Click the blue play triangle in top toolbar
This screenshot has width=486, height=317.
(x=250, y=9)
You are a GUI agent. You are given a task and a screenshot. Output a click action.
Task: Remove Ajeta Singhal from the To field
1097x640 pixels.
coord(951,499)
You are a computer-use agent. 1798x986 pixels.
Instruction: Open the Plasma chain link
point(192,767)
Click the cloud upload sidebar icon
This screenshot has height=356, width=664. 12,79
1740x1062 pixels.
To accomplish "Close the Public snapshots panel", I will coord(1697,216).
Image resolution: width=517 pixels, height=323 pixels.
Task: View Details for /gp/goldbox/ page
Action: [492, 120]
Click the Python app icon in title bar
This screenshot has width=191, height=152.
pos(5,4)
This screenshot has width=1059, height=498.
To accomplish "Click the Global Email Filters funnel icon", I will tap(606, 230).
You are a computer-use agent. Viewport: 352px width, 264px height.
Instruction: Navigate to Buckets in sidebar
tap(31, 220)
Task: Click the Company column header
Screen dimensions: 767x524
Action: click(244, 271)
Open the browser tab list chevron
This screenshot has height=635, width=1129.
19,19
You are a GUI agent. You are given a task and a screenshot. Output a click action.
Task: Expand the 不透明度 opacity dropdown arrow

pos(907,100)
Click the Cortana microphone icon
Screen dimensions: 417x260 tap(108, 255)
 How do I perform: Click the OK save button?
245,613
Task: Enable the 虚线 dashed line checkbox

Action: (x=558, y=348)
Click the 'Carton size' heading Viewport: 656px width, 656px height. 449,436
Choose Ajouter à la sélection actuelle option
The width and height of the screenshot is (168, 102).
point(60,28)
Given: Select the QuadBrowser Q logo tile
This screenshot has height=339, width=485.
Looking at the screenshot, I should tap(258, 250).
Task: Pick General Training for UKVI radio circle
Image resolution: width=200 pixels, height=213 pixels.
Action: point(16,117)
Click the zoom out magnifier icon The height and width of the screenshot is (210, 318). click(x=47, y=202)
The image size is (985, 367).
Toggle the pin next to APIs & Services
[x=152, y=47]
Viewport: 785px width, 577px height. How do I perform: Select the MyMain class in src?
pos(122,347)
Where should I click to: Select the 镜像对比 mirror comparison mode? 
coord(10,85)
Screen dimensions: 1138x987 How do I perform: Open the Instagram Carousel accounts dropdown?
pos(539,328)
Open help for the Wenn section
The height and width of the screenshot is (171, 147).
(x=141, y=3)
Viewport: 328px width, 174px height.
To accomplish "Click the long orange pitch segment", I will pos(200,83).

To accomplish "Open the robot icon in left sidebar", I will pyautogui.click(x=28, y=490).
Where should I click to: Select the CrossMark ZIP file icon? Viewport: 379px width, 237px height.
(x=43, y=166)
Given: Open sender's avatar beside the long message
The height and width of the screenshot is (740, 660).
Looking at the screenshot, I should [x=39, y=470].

——————

• [DIRECTIONS FOR THIS TASK]:
Copy every line of the data above exactly.

• [TASK RESULT]:
Click the blue play triangle in top toolbar
This screenshot has width=486, height=317.
(x=250, y=9)
You are a GUI agent. You are given a task and a screenshot. Output a click action.
Task: Remove Ajeta Singhal from the To field
1097x640 pixels.
coord(951,499)
You are a computer-use agent. 1798x986 pixels.
Instruction: Open the Plasma chain link
point(192,767)
Click the cloud upload sidebar icon
This screenshot has height=356, width=664. 12,79
1740x1062 pixels.
To accomplish "Close the Public snapshots panel", I will coord(1697,216).
Image resolution: width=517 pixels, height=323 pixels.
Task: View Details for /gp/goldbox/ page
Action: [492, 120]
Click the Python app icon in title bar
This screenshot has width=191, height=152.
pos(5,4)
This screenshot has width=1059, height=498.
To accomplish "Click the Global Email Filters funnel icon", I will tap(606, 230).
You are a computer-use agent. Viewport: 352px width, 264px height.
Instruction: Navigate to Buckets in sidebar
tap(31, 220)
Task: Click the Company column header
Screen dimensions: 767x524
Action: click(244, 271)
Open the browser tab list chevron
This screenshot has height=635, width=1129.
19,19
You are a GUI agent. You are given a task and a screenshot. Output a click action.
Task: Expand the 不透明度 opacity dropdown arrow

pos(907,100)
Click the Cortana microphone icon
Screen dimensions: 417x260 tap(108, 255)
 How do I perform: Click the OK save button?
245,613
Task: Enable the 虚线 dashed line checkbox

Action: (x=558, y=348)
Click the 'Carton size' heading Viewport: 656px width, 656px height. 449,436
Choose Ajouter à la sélection actuelle option
The width and height of the screenshot is (168, 102).
point(60,28)
Given: Select the QuadBrowser Q logo tile
This screenshot has height=339, width=485.
Looking at the screenshot, I should tap(258, 250).
Task: Pick General Training for UKVI radio circle
Image resolution: width=200 pixels, height=213 pixels.
Action: point(16,117)
Click the zoom out magnifier icon The height and width of the screenshot is (210, 318). click(x=47, y=202)
The image size is (985, 367).
Toggle the pin next to APIs & Services
[x=152, y=47]
Viewport: 785px width, 577px height. How do I perform: Select the MyMain class in src?
pos(122,347)
Where should I click to: Select the 镜像对比 mirror comparison mode? 
coord(10,85)
Screen dimensions: 1138x987 How do I perform: Open the Instagram Carousel accounts dropdown?
pos(539,328)
Open help for the Wenn section
The height and width of the screenshot is (171, 147).
(x=141, y=3)
Viewport: 328px width, 174px height.
To accomplish "Click the long orange pitch segment", I will pos(200,83).

To accomplish "Open the robot icon in left sidebar", I will pyautogui.click(x=28, y=490).
Where should I click to: Select the CrossMark ZIP file icon? Viewport: 379px width, 237px height.
(x=43, y=166)
Given: Open sender's avatar beside the long message
The height and width of the screenshot is (740, 660).
Looking at the screenshot, I should [x=39, y=470].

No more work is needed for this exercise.